The blood is analyzed for cholesterol levels, genetic and other molecular data, and levels of tobacco smoke products and excess glucose, which would indicate whether the person was a smoker or diabetic. Both conditions are associated with increased cardiovascular disease.
Key arteries are also collected and their internal structure photographed. These are then converted into standardized digital images that can be mapped into computer images that are color-coded to reflect the varying incidence of fatty streaks or lesions. This allows scientists to compare images of the teen-age group’s fatty streaks, for instance, to those of persons 10 or 15 years older.
J. Fredrick Cornhill, an Ohio State University professor who is overseeing the digitization, said that just as important as the location of the lesions are the places where they do not appear.
Often, the pictures show that an area that was moderately affected by fatty streaks later does not become the site of a lesion, he noted.
“The question is, are all fatty streaks created equal? Why do some apparently not progress?” Cornhill asked. While genetic variations may account for part of the difference, they do not explain all of them.
Equally puzzling is the observation that an area with a 60% chance of lesions may be directly adjacent to a site with only a 10% chance, he said.
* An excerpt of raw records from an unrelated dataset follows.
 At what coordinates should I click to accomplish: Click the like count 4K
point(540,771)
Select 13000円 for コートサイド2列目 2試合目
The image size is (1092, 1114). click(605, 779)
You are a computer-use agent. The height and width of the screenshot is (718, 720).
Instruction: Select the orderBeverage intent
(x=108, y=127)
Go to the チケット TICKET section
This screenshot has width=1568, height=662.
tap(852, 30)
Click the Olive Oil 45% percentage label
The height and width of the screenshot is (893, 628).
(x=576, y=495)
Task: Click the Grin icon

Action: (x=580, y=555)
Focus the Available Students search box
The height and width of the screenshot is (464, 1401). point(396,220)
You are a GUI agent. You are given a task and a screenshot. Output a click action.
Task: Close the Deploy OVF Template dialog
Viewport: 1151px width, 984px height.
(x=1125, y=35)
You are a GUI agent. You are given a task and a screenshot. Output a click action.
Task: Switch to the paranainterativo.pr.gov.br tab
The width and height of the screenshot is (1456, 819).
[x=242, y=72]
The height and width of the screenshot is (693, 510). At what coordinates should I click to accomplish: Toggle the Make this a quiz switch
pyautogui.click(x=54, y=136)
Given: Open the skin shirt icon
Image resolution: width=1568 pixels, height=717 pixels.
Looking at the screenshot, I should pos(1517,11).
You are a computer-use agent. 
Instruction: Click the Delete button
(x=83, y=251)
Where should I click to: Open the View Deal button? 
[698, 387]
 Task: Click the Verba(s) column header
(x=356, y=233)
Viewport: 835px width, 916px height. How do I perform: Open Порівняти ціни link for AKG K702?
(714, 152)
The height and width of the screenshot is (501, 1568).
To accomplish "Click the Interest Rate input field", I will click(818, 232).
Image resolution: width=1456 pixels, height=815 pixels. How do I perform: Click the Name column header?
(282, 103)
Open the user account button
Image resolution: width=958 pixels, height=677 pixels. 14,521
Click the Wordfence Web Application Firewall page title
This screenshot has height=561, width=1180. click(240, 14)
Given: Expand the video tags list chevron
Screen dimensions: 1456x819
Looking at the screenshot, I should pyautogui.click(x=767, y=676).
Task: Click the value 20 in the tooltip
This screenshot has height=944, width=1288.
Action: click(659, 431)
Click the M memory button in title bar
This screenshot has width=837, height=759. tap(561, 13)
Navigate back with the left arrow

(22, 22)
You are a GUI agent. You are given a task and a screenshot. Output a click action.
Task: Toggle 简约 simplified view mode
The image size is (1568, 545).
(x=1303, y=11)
PDAY is just now beginning studies of cellular characteristics around such sites to try to find a reason. Other studies will investigate the hypothesis that, like sand in a riverbed, cholesterol is deposited in areas where the blood forms eddies or slows. This would explain why lesions are most often seen at bends or branch points in arteries, he noted.
Scientists first began to suspect that the genesis of atherosclerosis is in childhood when autopsies of young Korean War casualties showed lesions in their arteries. However, a direct link has been slow to be found.
Last year, a long-term Louisiana study, using only 50 children and young adults, showed an association between high levels of “bad” LDL cholesterol and early signs of atherosclerosis.
HYPOTHESIS OF GENETIC FACTOR IN HEART DISEASE
Accumulations of fat called fatty streaks appear in the arteries of children as young as 3 years old and increase through their teen-age and young adult years. No one knows why, but some fatty streaks (top) regress or fail to grow. But, by age 20, scientists reported Monday, a few have converted into raised lesions, or plaques. Fat-loaded cells accumulate in the smooth muscle layer and emit substances causing the plaque on the arterial wall to grow further. If a blood clot forms in the coronary artery, it causes a heart attack. If the clot forms in the carotid artery, a stroke occurs.